**JOBS:**
1. In the book description, what two things does Takeo Tanaka have for company in the house?
2. Extend the book description with one more paragraph that follows on from its last sentence.

**SUPPLIED PASSAGE:**
════

Description
ISBN-13: 9781781723395
Publication Date: September 8, 2016
Seren Books | Paperback | Fiction
‘My Falling Down House is a masterpiece’ – Anne Janowitz, Emerita Professor, Dept of English, Queen Mary University of London
‘This is a novel for anyone who has had a setback in life; for anyone who ever thought of escaping reality and retreating into the shadowy imagination. A beautiful exploration of identity by a hugely talented writer.’ – Eluned Gramich
Takeo Tanaka sets himself projects in an attempt to hold on to his sanity and as recompense for trespassing and dwelling in a house for which he makes no payment. But with only a cat and a cello for company, his ability to distinguish between real and imagined events is soon deeply challenged, and he is ultimately held captive by his own paralysing suspicion of the outside world.
His fears and failing health keep him inside the house through four testing seasons, and he is driven to the edge of insanity as he pushes his creative abilities to keep himself occupied and retain his self-respect. He keeps notebooks, and attempts to map out the renovation work required on the house, constantly doubting his abilities but pushing his way through, endlessly searching for solutions. Building what he can out of the things he discovers inside the house, he permits his mind free reign to create and to mend.

════

**SUPPLIED DATA:**
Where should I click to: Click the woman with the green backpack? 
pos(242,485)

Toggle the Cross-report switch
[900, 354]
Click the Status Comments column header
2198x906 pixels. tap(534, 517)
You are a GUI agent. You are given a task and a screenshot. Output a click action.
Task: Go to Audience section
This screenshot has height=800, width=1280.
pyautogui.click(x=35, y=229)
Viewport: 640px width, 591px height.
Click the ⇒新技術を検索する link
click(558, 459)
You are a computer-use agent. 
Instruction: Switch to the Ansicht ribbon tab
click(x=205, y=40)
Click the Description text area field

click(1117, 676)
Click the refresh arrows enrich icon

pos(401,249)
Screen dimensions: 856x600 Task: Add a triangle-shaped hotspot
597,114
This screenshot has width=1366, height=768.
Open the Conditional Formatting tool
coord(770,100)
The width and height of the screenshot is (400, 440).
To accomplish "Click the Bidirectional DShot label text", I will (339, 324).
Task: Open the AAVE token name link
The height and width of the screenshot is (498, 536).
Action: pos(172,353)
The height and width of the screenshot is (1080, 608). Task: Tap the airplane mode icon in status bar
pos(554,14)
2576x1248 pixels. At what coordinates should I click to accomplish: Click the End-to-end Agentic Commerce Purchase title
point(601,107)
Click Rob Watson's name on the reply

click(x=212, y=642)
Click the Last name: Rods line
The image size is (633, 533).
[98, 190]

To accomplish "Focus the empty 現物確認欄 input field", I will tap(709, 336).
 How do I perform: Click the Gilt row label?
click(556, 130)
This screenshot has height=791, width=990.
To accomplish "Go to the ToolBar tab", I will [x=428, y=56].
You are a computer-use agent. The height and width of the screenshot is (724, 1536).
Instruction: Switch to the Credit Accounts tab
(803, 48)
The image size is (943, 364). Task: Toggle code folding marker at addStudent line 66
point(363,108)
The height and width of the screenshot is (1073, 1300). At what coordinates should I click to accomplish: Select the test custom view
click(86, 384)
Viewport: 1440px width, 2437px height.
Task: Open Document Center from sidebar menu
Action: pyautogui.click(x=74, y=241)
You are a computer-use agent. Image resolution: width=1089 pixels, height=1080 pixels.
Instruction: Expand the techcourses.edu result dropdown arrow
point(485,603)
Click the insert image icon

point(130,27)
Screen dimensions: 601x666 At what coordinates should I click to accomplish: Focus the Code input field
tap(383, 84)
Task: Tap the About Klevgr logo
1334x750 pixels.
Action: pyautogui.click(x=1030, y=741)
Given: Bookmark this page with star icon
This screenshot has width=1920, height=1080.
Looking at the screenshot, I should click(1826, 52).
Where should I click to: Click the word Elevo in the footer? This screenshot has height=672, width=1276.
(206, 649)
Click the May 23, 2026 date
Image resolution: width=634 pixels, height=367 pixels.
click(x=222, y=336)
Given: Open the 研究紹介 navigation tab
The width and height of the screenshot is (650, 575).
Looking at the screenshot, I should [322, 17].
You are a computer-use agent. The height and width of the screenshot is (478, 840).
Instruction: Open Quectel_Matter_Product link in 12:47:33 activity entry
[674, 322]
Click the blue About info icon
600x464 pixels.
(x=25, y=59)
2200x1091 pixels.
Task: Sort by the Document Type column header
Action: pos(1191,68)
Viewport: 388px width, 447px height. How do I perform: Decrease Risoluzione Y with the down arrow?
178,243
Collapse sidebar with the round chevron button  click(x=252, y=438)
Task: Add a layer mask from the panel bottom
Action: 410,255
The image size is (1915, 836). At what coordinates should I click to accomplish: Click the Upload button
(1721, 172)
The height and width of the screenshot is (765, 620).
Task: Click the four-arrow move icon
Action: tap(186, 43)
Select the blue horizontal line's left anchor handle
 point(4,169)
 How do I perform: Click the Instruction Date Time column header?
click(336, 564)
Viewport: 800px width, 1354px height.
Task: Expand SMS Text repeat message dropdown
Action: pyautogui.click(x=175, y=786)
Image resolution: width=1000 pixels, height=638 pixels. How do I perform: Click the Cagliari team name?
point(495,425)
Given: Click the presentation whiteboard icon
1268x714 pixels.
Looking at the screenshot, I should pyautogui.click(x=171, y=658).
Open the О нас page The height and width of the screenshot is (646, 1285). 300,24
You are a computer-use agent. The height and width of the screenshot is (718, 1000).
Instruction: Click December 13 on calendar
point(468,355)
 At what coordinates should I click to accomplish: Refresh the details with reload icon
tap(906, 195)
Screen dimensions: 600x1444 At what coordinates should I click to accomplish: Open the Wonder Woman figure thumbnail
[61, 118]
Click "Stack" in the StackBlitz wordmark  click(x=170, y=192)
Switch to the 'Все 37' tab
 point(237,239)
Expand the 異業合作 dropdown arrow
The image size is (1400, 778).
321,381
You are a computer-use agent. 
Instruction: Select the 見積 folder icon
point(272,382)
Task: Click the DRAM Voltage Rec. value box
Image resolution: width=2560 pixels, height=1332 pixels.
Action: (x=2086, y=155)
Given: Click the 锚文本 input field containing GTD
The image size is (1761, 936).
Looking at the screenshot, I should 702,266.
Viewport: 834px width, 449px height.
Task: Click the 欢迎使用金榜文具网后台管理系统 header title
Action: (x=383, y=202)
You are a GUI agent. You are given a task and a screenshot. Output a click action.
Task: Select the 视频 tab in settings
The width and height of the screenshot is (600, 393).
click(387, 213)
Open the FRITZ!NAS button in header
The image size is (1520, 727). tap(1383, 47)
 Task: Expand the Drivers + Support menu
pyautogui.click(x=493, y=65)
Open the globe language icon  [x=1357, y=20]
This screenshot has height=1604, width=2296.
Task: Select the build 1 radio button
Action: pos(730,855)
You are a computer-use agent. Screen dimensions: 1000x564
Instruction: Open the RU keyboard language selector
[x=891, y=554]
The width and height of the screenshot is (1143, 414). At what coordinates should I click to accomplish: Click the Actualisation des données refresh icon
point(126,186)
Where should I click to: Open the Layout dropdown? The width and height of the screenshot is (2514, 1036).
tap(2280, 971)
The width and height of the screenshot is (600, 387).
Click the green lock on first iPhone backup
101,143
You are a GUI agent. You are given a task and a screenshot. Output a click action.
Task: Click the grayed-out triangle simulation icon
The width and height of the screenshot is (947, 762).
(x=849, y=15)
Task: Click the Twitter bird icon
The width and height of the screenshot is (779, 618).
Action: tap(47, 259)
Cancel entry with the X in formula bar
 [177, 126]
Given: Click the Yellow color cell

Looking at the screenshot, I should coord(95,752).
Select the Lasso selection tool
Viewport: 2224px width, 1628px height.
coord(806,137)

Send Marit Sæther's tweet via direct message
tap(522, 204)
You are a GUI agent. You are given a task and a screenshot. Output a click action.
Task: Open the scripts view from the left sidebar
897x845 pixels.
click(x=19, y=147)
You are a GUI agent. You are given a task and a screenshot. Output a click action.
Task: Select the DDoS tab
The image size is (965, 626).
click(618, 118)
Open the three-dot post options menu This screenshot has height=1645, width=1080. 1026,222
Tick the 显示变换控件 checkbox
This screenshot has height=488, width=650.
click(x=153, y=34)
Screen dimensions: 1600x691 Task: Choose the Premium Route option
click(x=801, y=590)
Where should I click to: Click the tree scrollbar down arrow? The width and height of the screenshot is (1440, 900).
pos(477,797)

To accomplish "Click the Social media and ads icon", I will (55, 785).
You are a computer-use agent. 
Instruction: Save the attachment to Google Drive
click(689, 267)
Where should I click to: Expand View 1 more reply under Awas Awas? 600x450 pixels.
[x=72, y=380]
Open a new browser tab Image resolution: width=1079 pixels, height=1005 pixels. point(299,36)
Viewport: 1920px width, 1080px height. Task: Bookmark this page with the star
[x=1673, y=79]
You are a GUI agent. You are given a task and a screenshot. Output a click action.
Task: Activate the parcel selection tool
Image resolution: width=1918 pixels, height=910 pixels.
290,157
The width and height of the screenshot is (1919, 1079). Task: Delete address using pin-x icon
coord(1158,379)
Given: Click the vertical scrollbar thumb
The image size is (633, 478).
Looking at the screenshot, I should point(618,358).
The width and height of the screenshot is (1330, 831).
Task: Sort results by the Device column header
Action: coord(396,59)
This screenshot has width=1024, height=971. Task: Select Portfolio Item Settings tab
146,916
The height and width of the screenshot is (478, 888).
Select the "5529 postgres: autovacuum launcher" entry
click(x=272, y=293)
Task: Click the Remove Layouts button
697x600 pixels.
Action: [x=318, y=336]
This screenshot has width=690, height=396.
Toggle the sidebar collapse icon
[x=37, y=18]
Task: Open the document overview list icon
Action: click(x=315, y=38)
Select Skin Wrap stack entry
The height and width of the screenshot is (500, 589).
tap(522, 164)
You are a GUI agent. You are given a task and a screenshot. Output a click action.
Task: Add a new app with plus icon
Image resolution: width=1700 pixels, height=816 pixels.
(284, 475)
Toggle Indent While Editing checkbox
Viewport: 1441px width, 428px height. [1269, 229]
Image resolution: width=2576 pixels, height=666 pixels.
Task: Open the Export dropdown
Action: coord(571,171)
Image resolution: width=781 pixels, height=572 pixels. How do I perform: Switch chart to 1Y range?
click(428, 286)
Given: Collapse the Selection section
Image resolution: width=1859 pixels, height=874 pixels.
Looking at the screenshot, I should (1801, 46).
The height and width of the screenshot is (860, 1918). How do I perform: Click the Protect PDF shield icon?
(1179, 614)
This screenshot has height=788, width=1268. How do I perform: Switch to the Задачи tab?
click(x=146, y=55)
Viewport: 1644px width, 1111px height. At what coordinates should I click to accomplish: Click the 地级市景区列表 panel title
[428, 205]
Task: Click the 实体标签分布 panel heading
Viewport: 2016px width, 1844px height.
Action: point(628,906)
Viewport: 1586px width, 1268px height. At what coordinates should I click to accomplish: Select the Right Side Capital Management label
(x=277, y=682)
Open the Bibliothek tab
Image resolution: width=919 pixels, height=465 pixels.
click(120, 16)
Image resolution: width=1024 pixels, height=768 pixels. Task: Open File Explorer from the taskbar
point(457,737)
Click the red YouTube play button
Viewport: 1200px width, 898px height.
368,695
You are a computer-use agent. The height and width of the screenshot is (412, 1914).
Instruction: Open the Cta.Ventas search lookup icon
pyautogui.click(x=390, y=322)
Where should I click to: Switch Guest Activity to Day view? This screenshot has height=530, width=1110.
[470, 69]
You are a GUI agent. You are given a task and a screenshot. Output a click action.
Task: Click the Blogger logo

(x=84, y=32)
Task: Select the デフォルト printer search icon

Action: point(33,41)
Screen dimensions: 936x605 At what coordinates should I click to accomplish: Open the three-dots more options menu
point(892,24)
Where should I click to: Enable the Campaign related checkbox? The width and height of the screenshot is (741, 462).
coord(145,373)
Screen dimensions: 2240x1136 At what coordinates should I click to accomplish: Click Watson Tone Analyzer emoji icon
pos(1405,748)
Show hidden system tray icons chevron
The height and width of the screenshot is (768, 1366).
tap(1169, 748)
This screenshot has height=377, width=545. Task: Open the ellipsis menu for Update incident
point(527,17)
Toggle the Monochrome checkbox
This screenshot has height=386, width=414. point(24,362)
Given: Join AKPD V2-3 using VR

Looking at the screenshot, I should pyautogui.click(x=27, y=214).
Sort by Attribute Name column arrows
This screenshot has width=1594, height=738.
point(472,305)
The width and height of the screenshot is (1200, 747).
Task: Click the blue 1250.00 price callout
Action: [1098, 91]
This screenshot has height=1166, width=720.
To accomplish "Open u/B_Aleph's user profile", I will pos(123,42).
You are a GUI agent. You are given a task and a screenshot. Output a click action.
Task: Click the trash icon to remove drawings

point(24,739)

════

**SET OF ANSWERS:**
1. A cat and a cello.

2.
When the shapeshifter (yokai) arrives, and begins to menace him, he is again made to doubt his sanity, and then also his sight, and his hearing. Questioning his previous life brings him to a point of crisis and he renegotiates his feelings towards a crippling modern world and all that this demands. As the seasons move on, he finds himself more and more deeply drawn into a relationship with nature and simple ways of living.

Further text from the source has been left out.